Oddly enough the algorithm does work it seems like. If I use a larger upperbound in the above example, it takes longer. When I assign more processors, it takes less time. So probably a stupid mistake somewhere, but I have serious problems with C and am working on a remote computer so unsure of that tools I've got...
#include <stdio.h>
#include <stdlib.h>
#include <math.h>
#include <mcbsp.h>
/*
Note: To compile, this file has to be in the same folder as mcbsp.h and you need the 2 following commands:
gcc -Iinclude/ -pthread -c -o bspsieve.o bspsieve.c
gcc -o bspsieve bspsieve.o lib/libmcbsp1.1.0.a -lpthread -lrt
*/
int procs;
int upperbound;
int *primes;
//SPMD function
void bspSieve(){
bsp_begin(procs);
int p = bsp_nprocs(); // p = number of procs obtained
int s = bsp_pid(); // s = proc number
float blocksize; // block size to be used, note last proc has a different size!
if( s != p-1){
blocksize = ceil(upperbound/p);
} else {
blocksize = upperbound - (p-1)*ceil(upperbound/p);
}
// Initialize start time and end time, set start time to now.
double start_time,end_time;
start_time = bsp_time();
// Create vector that has block of candidates
int *blockvector;
blockvector = (int *)malloc(blocksize*sizeof(int));
int q;
for(q = 0; q<blocksize; q++){
//List contains the integers from s*blocksize till blocksize + s*blocksize
blockvector[q] = q + s*blocksize;
}
//We neglect the first 2 'primes' in processor 0.
if(s == 0){
blockvector[0] = 0;
blockvector[1] = 0;
}
// We are using the block distribution.

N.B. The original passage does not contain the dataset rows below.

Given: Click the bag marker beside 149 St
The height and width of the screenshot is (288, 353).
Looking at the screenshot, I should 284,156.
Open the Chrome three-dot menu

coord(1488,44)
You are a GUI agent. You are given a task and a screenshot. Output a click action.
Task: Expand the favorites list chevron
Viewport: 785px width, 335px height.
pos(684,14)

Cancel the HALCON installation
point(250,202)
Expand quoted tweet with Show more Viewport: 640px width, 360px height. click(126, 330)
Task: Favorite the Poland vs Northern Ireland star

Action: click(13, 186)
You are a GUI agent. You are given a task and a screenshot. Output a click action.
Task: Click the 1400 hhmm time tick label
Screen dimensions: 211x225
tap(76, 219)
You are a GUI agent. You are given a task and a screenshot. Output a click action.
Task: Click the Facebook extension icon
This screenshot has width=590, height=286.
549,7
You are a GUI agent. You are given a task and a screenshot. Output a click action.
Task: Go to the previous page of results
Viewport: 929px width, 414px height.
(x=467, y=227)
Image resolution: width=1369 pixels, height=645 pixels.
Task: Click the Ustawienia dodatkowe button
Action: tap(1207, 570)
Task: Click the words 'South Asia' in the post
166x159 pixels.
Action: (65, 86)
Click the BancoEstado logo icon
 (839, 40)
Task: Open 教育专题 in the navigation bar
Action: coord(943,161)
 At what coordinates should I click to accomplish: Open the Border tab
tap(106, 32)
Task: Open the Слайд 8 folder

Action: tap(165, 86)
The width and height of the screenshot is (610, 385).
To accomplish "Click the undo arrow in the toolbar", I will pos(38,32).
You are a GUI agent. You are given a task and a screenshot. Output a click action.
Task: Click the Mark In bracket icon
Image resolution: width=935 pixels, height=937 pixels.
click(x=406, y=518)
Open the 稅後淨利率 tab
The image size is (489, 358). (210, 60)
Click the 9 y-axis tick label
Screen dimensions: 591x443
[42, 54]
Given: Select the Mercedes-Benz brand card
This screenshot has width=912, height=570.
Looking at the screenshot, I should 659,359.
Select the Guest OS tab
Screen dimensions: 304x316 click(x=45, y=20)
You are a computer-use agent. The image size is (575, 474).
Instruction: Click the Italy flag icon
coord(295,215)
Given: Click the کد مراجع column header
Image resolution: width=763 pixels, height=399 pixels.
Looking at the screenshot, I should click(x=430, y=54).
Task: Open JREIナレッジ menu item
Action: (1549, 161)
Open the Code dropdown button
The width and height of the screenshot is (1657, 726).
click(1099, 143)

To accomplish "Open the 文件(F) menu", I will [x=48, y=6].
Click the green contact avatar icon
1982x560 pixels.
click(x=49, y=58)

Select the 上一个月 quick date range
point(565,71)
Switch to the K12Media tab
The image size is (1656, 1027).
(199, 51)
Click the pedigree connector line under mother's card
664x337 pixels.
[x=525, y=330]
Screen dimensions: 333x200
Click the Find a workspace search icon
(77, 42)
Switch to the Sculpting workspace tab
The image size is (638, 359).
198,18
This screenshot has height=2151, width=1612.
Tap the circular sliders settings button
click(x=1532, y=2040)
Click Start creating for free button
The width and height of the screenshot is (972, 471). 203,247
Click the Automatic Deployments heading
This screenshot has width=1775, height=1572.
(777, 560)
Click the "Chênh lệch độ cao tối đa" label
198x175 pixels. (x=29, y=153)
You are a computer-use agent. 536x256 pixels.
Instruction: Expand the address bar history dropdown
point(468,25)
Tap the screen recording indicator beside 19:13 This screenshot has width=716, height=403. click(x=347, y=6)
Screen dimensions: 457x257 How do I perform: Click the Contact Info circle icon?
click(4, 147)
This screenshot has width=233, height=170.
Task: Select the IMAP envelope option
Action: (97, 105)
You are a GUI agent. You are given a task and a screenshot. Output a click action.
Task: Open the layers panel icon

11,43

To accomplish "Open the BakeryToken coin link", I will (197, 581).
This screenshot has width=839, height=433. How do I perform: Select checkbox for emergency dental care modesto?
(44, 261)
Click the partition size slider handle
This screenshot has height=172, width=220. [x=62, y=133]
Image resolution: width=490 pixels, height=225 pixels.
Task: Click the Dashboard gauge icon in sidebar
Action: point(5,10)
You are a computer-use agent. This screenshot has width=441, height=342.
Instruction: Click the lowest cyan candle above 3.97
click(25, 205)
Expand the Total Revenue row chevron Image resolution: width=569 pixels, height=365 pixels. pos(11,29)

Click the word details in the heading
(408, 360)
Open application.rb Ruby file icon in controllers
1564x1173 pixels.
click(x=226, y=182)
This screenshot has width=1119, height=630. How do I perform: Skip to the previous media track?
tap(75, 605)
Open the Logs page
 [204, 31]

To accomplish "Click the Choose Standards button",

We assume that n is large enough to
// assure that n/p is larger than sqrt(n). This means that we will always find the
// sieving prime in the first block, and so have to broadcast from the first
// processor to the others.
long sieving_prime;
int i;
bsp_push_reg( &sieving_prime,sizeof(long) );
bsp_sync();
for(i = 2; i * i < upperbound; i++) {
//Part 1: if first processor, get the newest sieving prime, broadcast. Search for newest prime starting from i.
if(s == 0){
int findPrimeNb;
for(findPrimeNb = i; findPrimeNb < blocksize; findPrimeNb++) {
if( blockvector[findPrimeNb] != 0) {
sieving_prime = blockvector[findPrimeNb];
//broadcast
int procNb;
for(procNb = 0; procNb < p; ++procNb){
bsp_put(procNb, &sieving_prime,&sieving_prime,0,sizeof(long));
}
break;
}
}
}
bsp_sync();
//Part 2: Sieve using the sieving prime
int sievingNb;
for(sievingNb = 0; sievingNb < blocksize; sievingNb++){
//check if element is multiple of sieving prime, if so, pcross out (put to zero)
if( blockvector[sievingNb] % sieving_prime == 0){
blockvector[sievingNb] = 0;
}
}
}
//part 3: get local primes to central area
int transferNb;
long transferPrime;
for(transferNb = 0; transferNb < blocksize; transferNb++){
transferPrime = blockvector[transferNb];
primes[transferPrime] = transferPrime;
}
// take the end time.
end_time = bsp_time();
//Print amount of taken time, only processor 0 has to do this.
if( s == 0 ){
printf("It took : %.6lf seconds for proc %d out of %d. \n", end_time-start_time, bsp_pid(), bsp_nprocs());
fflush(stdout);
}
bsp_pop_reg(&sieving_prime);
bsp_end();
}
int main(int argc, char **argv){
if(argc != 3) {
printf( "Usage: %s <proc count> <upper bound> <n", argv[ 0 ] );
exit(1);
}
//retrieve parameters
procs = atoi( argv[ 1 ] );
upperbound = atoi( argv[ 2 ] );
primes = (int *)malloc(upperbound*sizeof(int));
// init and call parallel part
bsp_init(bspSieve, argc, argv);
bspSieve();
//Print all non zeros of candidates, these are the primes.
// Primes only go to p*p <= n
int i;
for(i = 0; i*i <= upperbound; i++) {
if(primes[i] > 0) {
printf("%d, ",primes[i]);
}
}
return 0;
}
printf doesn't automatically include a trailing newline, and it doesn't generally flush the output buffer until it outputs a newline; so probably you just need to add a
printf("\n");
at the end of your program, just before your return 0;.
Alternatively, or additionally, if you want to see the output as-you-go (if BSP allows that), you can add a
fflush(stdout);
right after your printf("%d, ",primes[i]);, to explicitly flush the output buffer.